Innovation: Speed as an enabler, feature, benefit
The problem with the concept of working "at speed" is that most organizations have a pace or rate at which they like to work and are comfortable working. In fact, as bureaucracy and organizational inertia sets in, speed and velocity take a back seat to meetings, discussions, committees and approval cycles. Most organizations aren't currently designed or built for speed or velocity. They are highly optimized to deliver a narrow set of products and services they understand very well, but have little ability to pivot and accelerate in new or different directions, and little capability to manage new ideas at speed. My book, Relentless Innovation, describes what I'll call the tyranny of "business as usual". Most organizations have reached the pinnacle of efficiency and effectiveness just as innovation, velocity and inventiveness become paramount.
The interesting opportunity that presents itself to any organization willing to increase its velocity through innovation is that speed is an enabler to business objectives, a feature to your clients and customers and provides benefits to your firm as well. While many organizations fear working at a higher speed or velocity, speed can actually improve your results and help your organization sustain its position in the market, if not radically improve it. I should note that I've made a distinction between speed and velocity, as velocity is speed in a specific direction, but for the purpose of this post I'll just stick with speed.
Speed as an enabler
Larger organizations recognize their "need for speed" but fear the transition and consequences. A large organization has a culture and bureaucracy with a mind (and a pace) of its own. Trying to tweak the process for a bit more speed here or there is a significant challenge. Any bureaucracy, firmly established, resists changes. Further, from a distance working at speed looks dangerous. There's not enough foresight, so firms worry about driving further than their "headlights" can illuminate. Working at speed is risky because we'll ask the organization to do things at a pace it is unfamiliar with, and that may have impacts on output and quality. On the whole, most organizations will revert to the existing pace. However, adopting a new pace can be an enabler to further opportunities and growth.
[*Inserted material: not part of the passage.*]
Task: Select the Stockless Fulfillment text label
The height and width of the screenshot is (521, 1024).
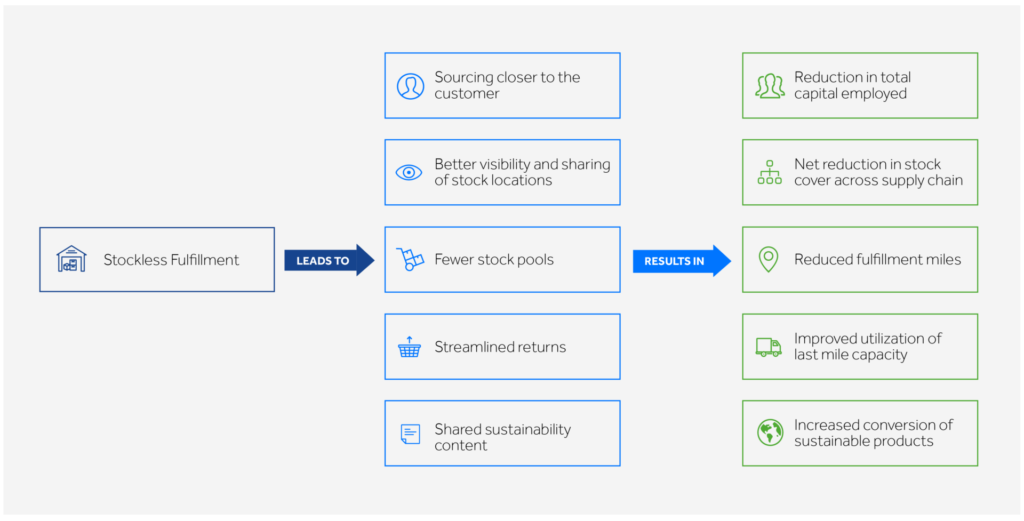Action: [171, 260]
Maintaining your existing pace will mean working to a rate that existed as the business matured and as the bureaucracy dictates. However, your internal pace isn't valuable or interesting to the market, which is constantly speeding up. The market and competition dictate the pace, and firms must struggle to keep up. But speed is an enabler if your organization makes a commitment to speed, through improving internal capabilities, shortening product development cycles and building innovation capabilities to bring new products to market at an increased pace. Speeding up your internal pace doesn't have to lower quality or create more mistakes - but it will require more research, more insight and more planning. Working at increased speeds means your firm must become far more proactive in the market, rather than reactive to the market, and good innovators are constantly trying to understand and assess needs in the market to predict opportunities, rather than attempt to simply respond to them.
Speed as a feature
As you accelerate your internal capabilities and innovation processes, speed is no longer a risky venture but becomes a feature of your products and services. Your clients and customers grow accustomed to a new level of productivity and a pleasantly surprised by meaningful products and services delivered at an increased rate. You can then market your capability as a firm that delivers at a much higher velocity, which has meaning for your customers, who also understand the pace of change is accelerating.
Speed as a benefit
But we all know that you sell the sizzle, not the steak, and speed isn't just a feature, but a benefit. As your innovation capabilities and internal product development skills improve, you arrive first to the market, in the right markets, with the right products, at the right time. This means greater market share, more market awareness and more attention paid to what your firm does. Wouldn't your firm benefit from the free marketing that Apple or Google benefit from? Innovators define markets, and disrupt markets, and benefit from more than their fair share of market coverage and awareness. As your firm gets faster, it becomes a better competitor, with better margins not from excellent efficiencies (although that can't hurt) but from being able to command higher margins. And, once you can work at higher velocities you force your competitors to change and adapt.
Can innovation really drive these benefits? Yes. Look no further than P&G or 3M if you care not to look at Apple or Google. Innovation creates more market awareness, more visibility to relevant, important ideas that matter, and an improved ability to bring products to market more quickly and effectively. If you want speed, and frankly, who doesn't, implement a real innovation capability - innovate your product development process and create a viable "front end" innovation capability. The increased innovation capability will deliver greater speed, which will have enormous benefits.